Data entries:

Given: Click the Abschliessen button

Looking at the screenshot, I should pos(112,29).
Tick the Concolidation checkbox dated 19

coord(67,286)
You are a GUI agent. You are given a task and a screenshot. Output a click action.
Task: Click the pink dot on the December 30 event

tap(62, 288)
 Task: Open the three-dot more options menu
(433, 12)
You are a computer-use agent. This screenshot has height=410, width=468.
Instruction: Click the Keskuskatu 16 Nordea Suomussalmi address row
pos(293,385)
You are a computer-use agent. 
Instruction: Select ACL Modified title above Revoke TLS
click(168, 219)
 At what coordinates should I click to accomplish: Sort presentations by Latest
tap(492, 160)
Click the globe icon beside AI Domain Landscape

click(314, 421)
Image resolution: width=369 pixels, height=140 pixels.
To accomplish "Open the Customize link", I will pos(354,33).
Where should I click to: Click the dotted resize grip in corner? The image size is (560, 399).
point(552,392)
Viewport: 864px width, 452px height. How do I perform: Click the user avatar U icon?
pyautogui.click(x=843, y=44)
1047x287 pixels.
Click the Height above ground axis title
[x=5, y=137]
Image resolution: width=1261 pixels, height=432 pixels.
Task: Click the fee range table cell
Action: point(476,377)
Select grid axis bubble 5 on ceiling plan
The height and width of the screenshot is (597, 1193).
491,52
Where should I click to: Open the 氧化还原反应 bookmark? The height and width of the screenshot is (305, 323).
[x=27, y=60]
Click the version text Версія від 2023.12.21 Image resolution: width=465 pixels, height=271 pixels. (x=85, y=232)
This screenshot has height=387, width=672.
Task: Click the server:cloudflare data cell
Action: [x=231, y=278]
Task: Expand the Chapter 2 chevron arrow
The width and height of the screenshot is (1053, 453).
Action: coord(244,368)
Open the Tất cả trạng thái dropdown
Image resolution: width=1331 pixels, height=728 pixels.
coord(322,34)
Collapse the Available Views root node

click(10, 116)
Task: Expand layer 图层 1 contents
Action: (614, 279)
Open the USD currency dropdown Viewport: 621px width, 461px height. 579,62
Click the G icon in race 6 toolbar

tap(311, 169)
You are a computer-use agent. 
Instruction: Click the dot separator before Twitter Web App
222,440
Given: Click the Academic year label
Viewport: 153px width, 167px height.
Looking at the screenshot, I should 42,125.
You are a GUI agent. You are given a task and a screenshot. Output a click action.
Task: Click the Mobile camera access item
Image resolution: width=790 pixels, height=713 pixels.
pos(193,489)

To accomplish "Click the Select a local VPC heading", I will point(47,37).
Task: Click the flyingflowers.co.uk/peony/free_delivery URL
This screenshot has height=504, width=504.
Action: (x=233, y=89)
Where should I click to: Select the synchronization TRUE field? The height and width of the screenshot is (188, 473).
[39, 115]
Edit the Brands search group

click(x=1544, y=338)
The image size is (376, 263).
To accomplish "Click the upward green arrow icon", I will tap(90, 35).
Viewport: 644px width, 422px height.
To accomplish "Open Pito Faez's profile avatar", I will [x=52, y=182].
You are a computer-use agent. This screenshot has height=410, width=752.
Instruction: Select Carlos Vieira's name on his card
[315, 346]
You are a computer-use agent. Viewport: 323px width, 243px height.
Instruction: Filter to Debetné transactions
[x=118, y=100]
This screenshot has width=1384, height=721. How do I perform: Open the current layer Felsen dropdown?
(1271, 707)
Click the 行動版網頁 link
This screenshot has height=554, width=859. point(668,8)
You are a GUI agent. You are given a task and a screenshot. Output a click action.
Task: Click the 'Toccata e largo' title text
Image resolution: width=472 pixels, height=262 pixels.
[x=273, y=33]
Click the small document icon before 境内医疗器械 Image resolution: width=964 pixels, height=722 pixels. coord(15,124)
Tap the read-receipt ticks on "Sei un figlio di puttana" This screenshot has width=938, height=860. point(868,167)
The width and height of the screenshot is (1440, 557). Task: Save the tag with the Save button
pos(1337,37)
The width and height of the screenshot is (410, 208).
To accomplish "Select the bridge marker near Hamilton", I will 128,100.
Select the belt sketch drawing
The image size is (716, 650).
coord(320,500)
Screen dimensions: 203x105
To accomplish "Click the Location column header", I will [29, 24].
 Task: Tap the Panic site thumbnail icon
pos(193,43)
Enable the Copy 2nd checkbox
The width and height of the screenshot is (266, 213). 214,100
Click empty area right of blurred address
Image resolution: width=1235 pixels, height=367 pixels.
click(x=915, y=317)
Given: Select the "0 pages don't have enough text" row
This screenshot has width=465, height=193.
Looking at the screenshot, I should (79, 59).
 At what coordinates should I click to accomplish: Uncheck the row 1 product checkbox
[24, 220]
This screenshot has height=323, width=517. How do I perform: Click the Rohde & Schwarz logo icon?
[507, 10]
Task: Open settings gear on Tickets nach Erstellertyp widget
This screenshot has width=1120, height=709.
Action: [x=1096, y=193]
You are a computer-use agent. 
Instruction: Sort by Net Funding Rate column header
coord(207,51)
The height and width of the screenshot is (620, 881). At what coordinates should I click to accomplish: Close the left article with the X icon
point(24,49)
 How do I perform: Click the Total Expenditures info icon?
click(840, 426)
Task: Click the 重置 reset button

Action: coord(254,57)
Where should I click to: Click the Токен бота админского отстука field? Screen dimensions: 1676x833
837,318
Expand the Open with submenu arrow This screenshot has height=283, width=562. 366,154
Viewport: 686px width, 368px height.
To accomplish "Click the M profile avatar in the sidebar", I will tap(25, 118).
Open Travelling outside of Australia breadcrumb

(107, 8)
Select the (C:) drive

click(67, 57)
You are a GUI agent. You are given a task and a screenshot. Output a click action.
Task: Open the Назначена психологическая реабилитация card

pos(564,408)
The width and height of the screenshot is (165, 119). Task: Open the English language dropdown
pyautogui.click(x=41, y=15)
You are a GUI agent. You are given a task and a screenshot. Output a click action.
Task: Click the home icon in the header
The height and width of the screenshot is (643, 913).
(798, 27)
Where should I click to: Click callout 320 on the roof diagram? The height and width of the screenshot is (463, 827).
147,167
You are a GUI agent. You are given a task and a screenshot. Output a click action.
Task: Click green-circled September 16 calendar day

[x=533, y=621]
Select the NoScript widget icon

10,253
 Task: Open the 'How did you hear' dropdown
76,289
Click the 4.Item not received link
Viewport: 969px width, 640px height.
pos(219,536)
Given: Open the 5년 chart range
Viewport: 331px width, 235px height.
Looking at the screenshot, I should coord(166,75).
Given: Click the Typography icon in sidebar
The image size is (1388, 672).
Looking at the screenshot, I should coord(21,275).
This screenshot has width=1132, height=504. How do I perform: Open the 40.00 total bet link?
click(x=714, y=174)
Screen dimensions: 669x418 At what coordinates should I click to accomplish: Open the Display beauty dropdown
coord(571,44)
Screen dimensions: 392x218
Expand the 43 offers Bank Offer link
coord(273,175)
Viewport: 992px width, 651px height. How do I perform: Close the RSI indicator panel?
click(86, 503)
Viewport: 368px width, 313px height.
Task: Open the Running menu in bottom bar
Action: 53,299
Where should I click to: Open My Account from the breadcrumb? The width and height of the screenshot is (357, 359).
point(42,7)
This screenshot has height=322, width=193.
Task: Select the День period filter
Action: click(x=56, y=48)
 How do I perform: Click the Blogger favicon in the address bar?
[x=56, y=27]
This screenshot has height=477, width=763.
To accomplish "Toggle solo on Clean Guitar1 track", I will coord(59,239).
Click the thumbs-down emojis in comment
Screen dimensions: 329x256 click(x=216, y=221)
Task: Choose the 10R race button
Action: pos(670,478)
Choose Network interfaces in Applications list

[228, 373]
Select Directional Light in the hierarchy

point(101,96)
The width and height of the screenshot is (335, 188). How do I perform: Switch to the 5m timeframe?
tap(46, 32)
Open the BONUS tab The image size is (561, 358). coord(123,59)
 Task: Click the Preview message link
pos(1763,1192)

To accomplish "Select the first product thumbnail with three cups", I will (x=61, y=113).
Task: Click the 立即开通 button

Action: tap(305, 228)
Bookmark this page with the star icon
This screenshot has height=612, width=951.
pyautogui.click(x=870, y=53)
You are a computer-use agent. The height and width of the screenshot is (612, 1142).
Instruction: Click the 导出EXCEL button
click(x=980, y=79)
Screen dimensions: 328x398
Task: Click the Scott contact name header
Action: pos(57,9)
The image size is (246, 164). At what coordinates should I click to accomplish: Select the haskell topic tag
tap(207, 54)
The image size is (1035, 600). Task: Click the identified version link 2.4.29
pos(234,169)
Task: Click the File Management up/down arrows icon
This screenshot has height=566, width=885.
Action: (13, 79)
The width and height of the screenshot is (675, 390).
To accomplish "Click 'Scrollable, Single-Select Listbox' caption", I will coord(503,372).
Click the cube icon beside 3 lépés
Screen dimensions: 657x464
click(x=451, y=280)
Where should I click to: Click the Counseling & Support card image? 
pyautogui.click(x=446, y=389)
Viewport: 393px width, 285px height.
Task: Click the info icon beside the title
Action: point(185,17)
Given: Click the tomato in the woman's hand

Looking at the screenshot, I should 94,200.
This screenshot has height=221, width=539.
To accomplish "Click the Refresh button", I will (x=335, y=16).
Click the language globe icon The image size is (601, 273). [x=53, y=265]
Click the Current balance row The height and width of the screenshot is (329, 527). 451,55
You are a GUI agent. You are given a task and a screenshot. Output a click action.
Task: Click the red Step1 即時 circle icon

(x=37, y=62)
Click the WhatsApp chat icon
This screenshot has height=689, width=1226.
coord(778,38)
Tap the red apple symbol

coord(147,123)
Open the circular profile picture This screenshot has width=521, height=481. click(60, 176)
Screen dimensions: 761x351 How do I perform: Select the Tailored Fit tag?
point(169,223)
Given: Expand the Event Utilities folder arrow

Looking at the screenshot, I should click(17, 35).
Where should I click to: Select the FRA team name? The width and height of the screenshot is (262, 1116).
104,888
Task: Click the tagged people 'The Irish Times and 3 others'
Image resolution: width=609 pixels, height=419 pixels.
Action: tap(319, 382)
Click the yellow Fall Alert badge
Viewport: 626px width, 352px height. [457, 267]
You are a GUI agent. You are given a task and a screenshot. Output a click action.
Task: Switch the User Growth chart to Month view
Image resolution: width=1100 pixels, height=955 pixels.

Exercise ->
Emit an exact copy of the lines spanning the start of the records to the line containing "has height=410, width=468.", inclusive, and no other output.

Completed task ->
Given: Click the Abschliessen button

Looking at the screenshot, I should pos(112,29).
Tick the Concolidation checkbox dated 19

coord(67,286)
You are a GUI agent. You are given a task and a screenshot. Output a click action.
Task: Click the pink dot on the December 30 event

tap(62, 288)
 Task: Open the three-dot more options menu
(433, 12)
You are a computer-use agent. This screenshot has height=410, width=468.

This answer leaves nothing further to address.